Only the count is expected: the number of lines below that contain "agent".

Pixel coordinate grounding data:

------------------------------------

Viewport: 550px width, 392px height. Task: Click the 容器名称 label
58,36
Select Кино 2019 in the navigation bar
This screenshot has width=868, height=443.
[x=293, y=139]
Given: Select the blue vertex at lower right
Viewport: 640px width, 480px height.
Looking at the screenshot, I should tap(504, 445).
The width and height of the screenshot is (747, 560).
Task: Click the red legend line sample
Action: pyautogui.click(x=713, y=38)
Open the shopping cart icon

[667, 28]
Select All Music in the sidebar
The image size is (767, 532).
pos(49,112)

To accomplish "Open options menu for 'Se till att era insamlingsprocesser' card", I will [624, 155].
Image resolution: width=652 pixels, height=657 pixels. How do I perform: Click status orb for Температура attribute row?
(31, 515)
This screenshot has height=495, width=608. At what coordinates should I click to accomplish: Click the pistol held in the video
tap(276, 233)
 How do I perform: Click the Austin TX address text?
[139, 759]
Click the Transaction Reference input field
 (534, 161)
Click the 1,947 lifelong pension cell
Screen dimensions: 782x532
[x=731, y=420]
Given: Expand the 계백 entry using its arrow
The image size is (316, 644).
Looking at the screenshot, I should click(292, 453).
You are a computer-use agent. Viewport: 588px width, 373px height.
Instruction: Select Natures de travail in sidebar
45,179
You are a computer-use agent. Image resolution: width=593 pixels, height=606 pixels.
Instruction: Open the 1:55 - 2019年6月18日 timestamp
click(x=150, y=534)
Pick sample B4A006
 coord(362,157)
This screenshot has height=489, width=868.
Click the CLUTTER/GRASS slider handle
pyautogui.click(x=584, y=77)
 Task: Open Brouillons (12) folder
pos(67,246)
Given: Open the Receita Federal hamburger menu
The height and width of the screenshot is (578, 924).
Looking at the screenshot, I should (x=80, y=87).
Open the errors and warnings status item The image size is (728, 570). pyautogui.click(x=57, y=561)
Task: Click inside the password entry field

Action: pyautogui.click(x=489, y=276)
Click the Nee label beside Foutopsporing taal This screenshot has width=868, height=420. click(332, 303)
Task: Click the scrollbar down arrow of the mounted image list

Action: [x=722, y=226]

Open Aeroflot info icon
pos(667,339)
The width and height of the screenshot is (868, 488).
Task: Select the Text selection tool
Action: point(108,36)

------------------------------------

(Response box) 2